Handling Unknown Column Types at Creation Time in MySQL

MySQLschema

I have a table in a MySQL database that stores survey results.

CREATE TABLE survey_responses (
  response_id INTEGER UNSIGNED AUTO_INCREMENT,
  survey_id INTEGER UNSIGNED NOT NULL,
  question_id INTEGER UNSIGNED NOT NULL,
=>response WELL_IT_DEPENDS_REALLY,
  FOREIGN KEY (survey_id) REFERENCES surveys (survey_id),
  FOREIGN KEY (question_id) REFERENCES questions (question_id)
) ENGINE=InnoDB;

If the question is free form, a BLOB may be best for the response. If the question is "select the best answer", an INT pointing to that answer's record would be best. I'm sure I could store this in a document database and determine the type during runtime. But I would hate to maintain two databases just for this one column.

I've thought about having response_blob, response_int, response_char, and having them default to NULL. Then I would read the appropriate column at runtime. Is that acceptable or just a silly idea?

Is there a standard way this situation is handled?

Best Answer

Looks like you are describing a subtype/supertype structure.

Start by creating a reference table to hold the different types of response types you can create. This table can be expanded easily if you come up with more types later on.

CREATE TABLE survey_response_types (
  `response_type_id` INTEGER UNSIGNED NOT NULL AUTO_INCREMENT,
  `type` VARCHAR(255) NOT NULL,
) ENGINE=InnoDB;

Modify your survey_responses table to use the response_type_id value instead of actually holding the response. This is the discriminator that lets you know what type of response you have when looking at or joining into the survey_responses table.

CREATE TABLE survey_responses (
  `response_id` INTEGER UNSIGNED NOT NULL AUTO_INCREMENT,
  `survey_id` INTEGER UNSIGNED NOT NULL,
  `question_id` INTEGER UNSIGNED NOT NULL,
  `response_type_id` INTEGER UNSIGNED NOT NULL,
  FOREIGN KEY (`survey_id`) REFERENCES surveys (`survey_id`),
  FOREIGN KEY (`question_id`) REFERENCES questions (`question_id`),
  FOREIGN KEY (`response_type_id` REFERENCES `response_types` (`response_type_id`)
) ENGINE=InnoDB;

Then for each type of response, create another table, whose primary key is exactly the the same as the primary key of the survey_responses table. Also, make a foreign key constraint back to the survey_responses table. Do NOT create a new auto_increment key for this table, there is no need.
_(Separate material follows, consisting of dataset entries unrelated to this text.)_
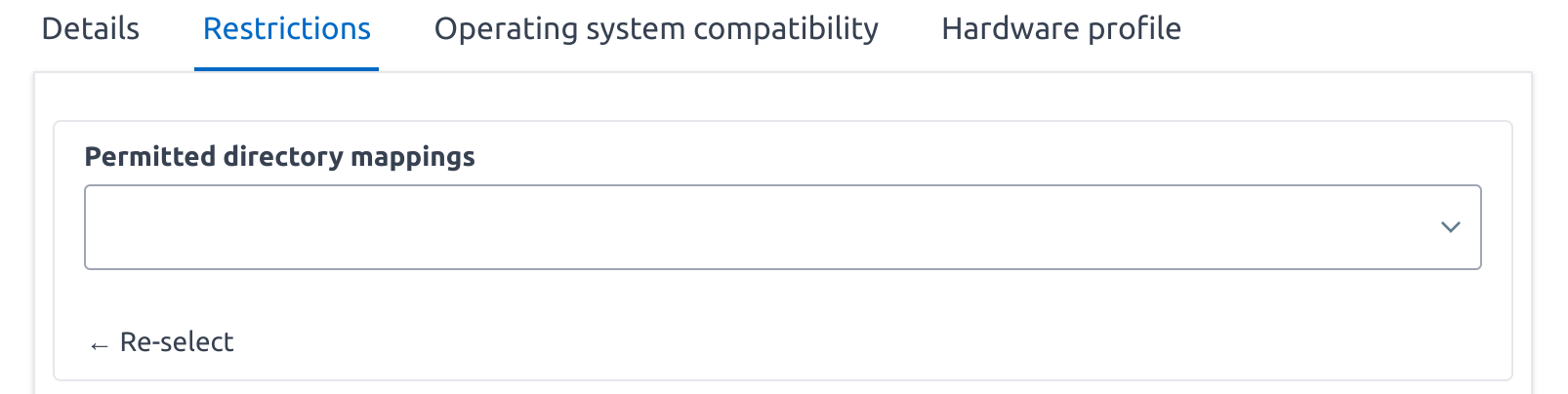
Task: Select the Operating system compatibility tab
Action: (656, 29)
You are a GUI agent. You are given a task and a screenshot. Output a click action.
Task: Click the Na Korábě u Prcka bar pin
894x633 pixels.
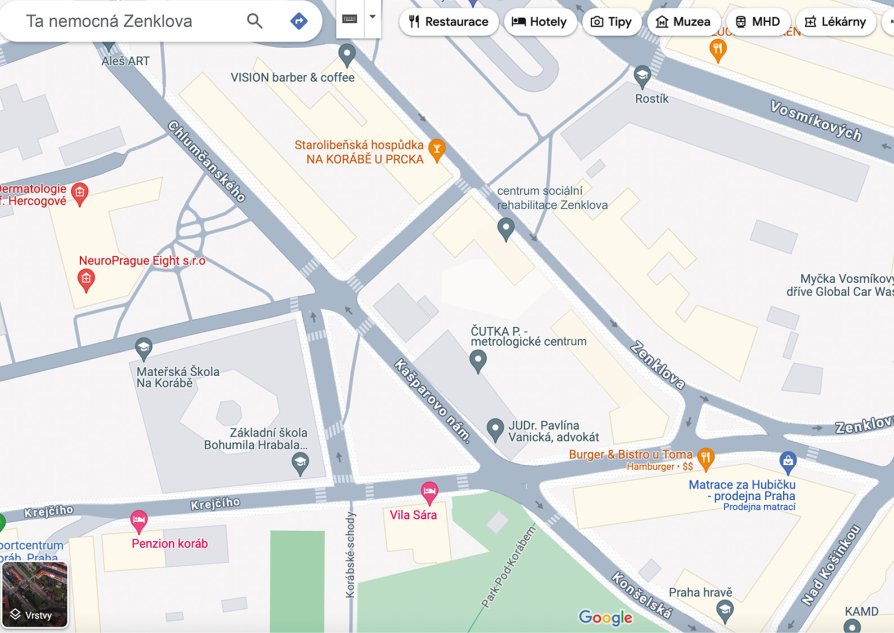(436, 151)
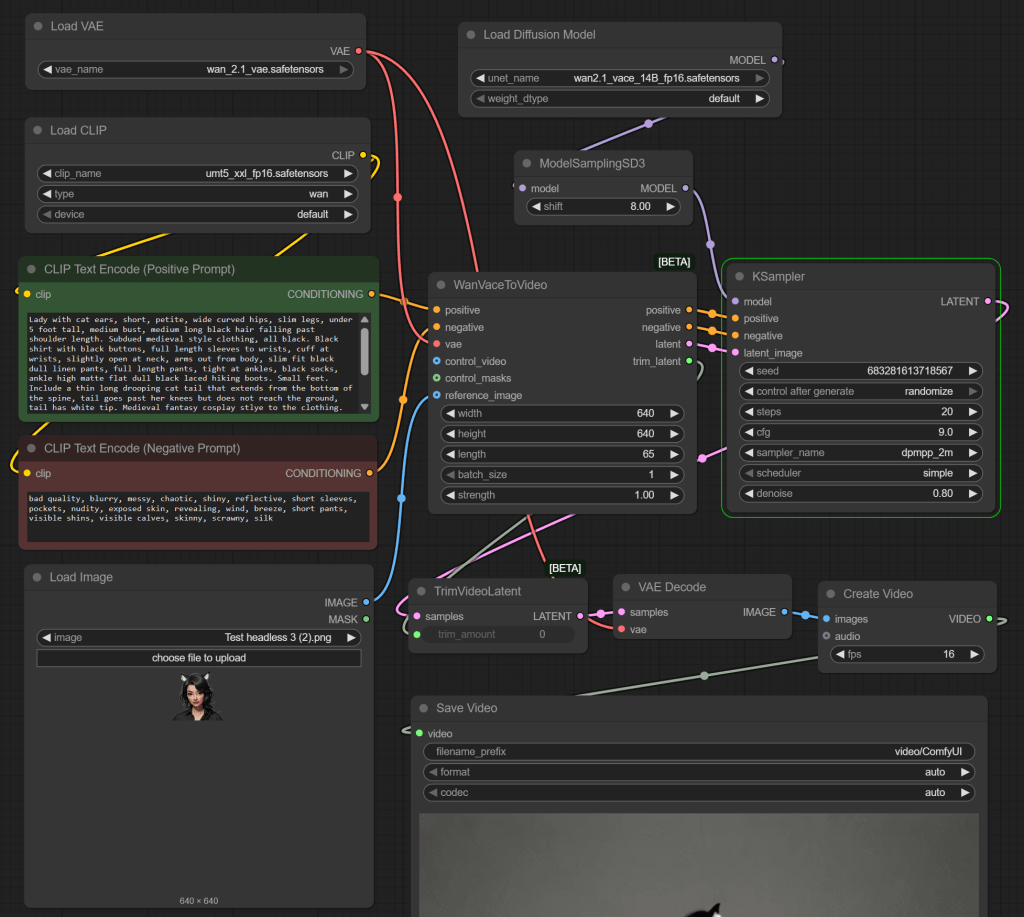Increase the steps value with right arrow
1024x917 pixels.
point(973,412)
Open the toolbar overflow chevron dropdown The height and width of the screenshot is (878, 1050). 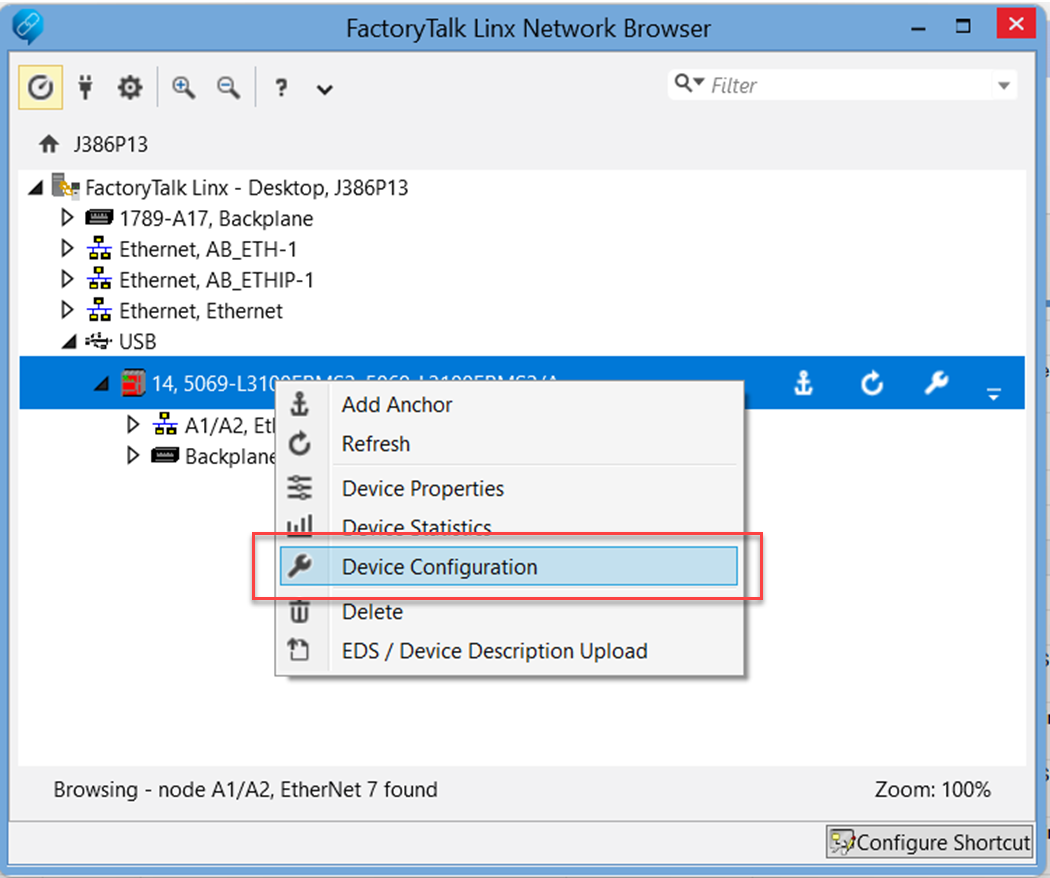pyautogui.click(x=324, y=90)
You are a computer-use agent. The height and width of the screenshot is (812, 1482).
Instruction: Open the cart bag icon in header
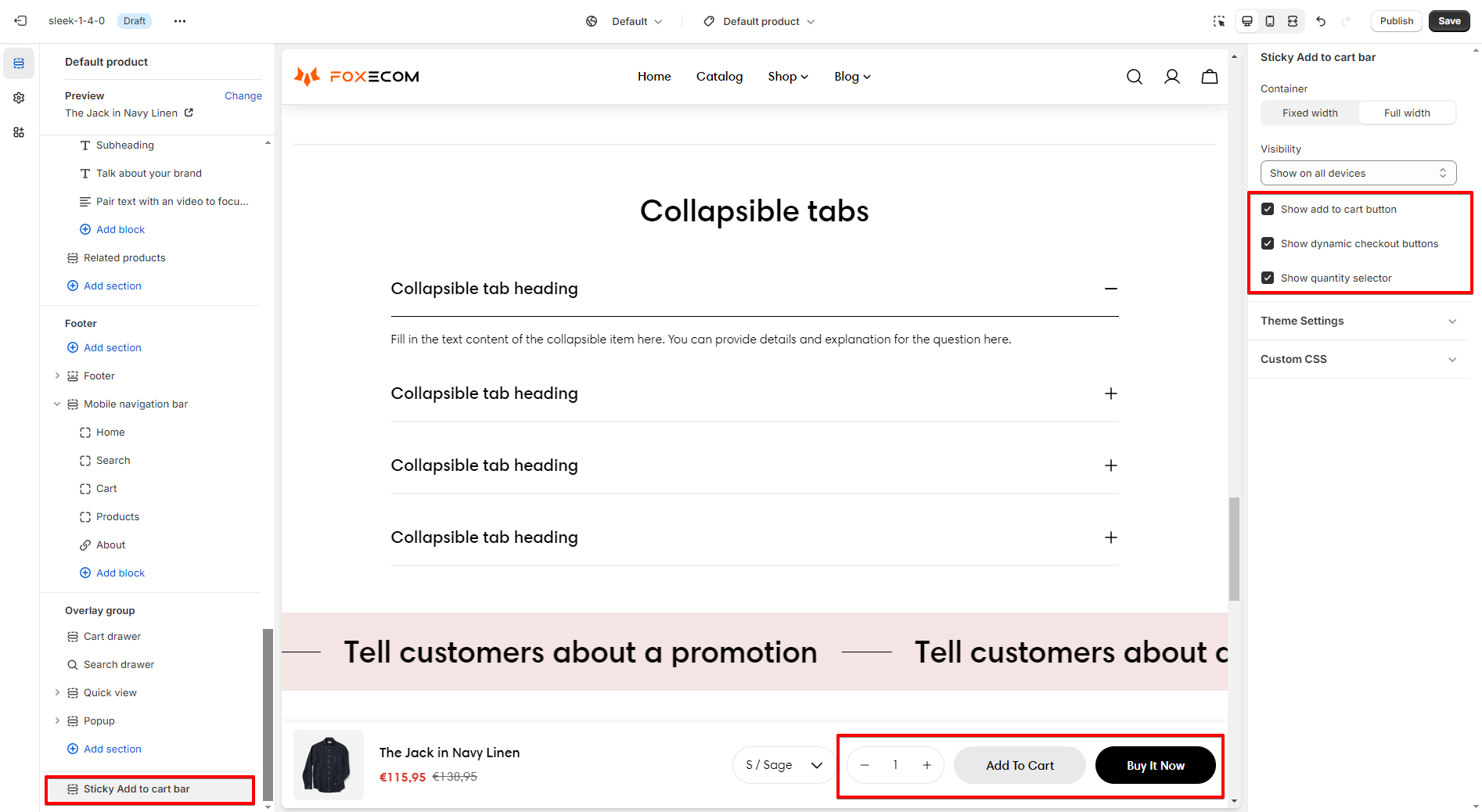[x=1210, y=77]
CREATE TABLE text_responses (
  `response_id` INTEGER UNSIGNED NOT NULL,
  `text` TEXT NOT NULL,
  FOREIGN KEY (`response_id`) REFERENCES `survey_responses` (`response_id`),
) ENGINE=InnoDB;

You mentioned linking back to the int of an answer, so here is how this table would look.

CREATE TABLE answer_responses (
  `response_id` INTEGER UNSIGNED NOT NULL,
  `answer_id` INTEGER UNSIGNED NOT NULL,
  FOREIGN KEY (`response_id`) REFERENCES `survey_responses` (`response_id`),
  FOREIGN KEY (`answer_id`) REFERENCES `answers` (`answer_id`)
) ENGINE=InnoDB;

Add as many more tables as there are possible types of answers.
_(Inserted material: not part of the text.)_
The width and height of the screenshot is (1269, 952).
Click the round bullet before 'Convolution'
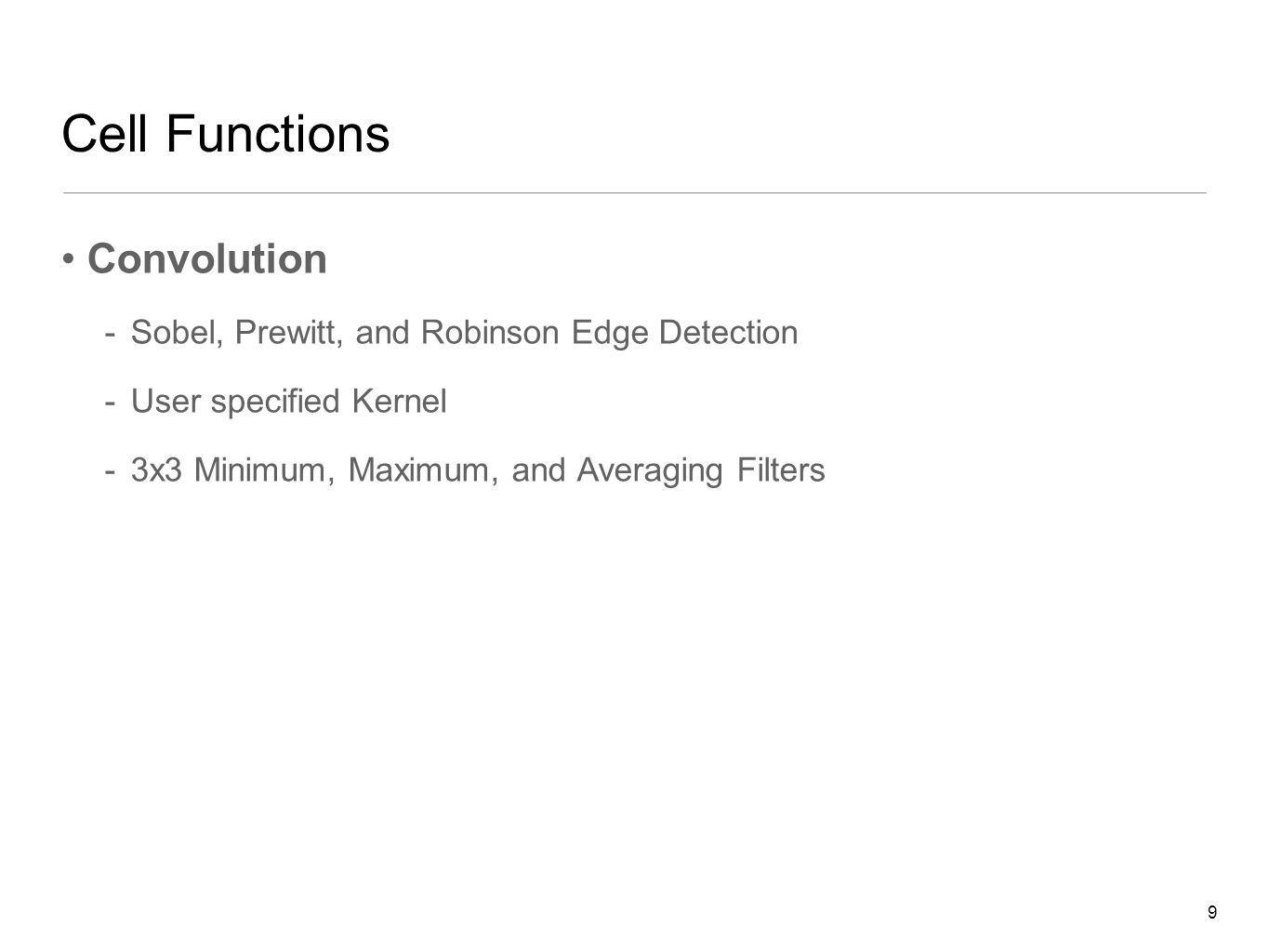pyautogui.click(x=70, y=258)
When inserting the data, you should always insert an entry both into the survey_responses table, and then within the same transaction, insert an entry into the correct subtype table. MySQL does not support check constraints, so you'll have to handle the constraint code in the application layer to ensure that the response_type_id always matches correct subtype table that is used.

Together a subtype and supertype create a single 'record' that you can access. They should always exist in pairs. Never just a super type (survey_responses table record) nor just a subtype (which the foreign key constraint fortunately automatically prevents).
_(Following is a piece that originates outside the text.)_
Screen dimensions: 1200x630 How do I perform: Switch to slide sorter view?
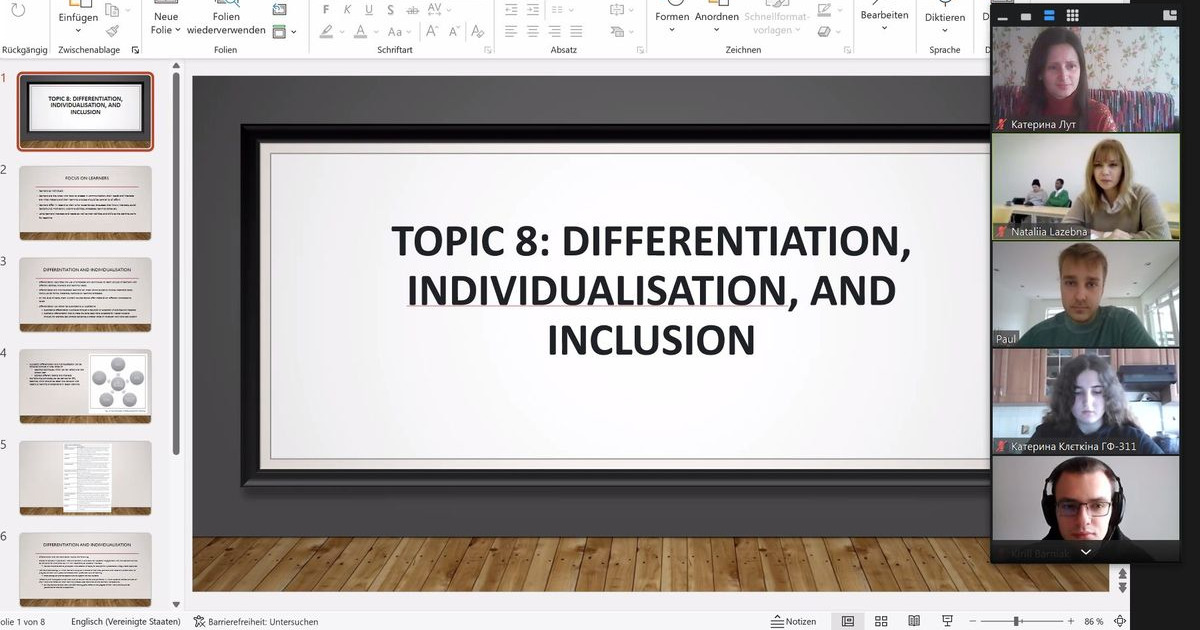point(881,621)
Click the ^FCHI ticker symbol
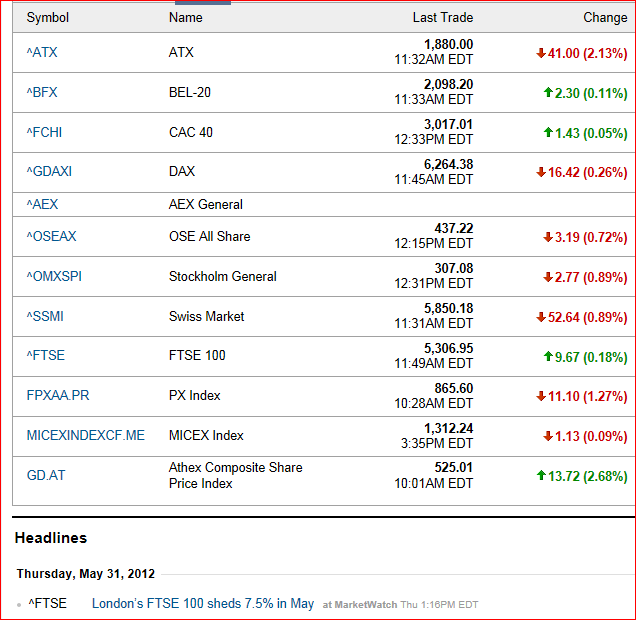The image size is (636, 620). pyautogui.click(x=44, y=132)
You can query them however you desire though. If you just want to make sure a record exists, simply query or join into the survey_responses table. If you want the actual response, construct your joins and queries appropriately.

Using this setup you can avoid having multiple null columns, and also protect against accidents where somehow a response gets two different types of responses. Although the lack of check constraints in MySQL will actually allow two types of responses in the subtype/supertype setup, the discriminator will let you identify the correct one when querying the data. (Any incorrect ones would be a result of bad coding in the application code.)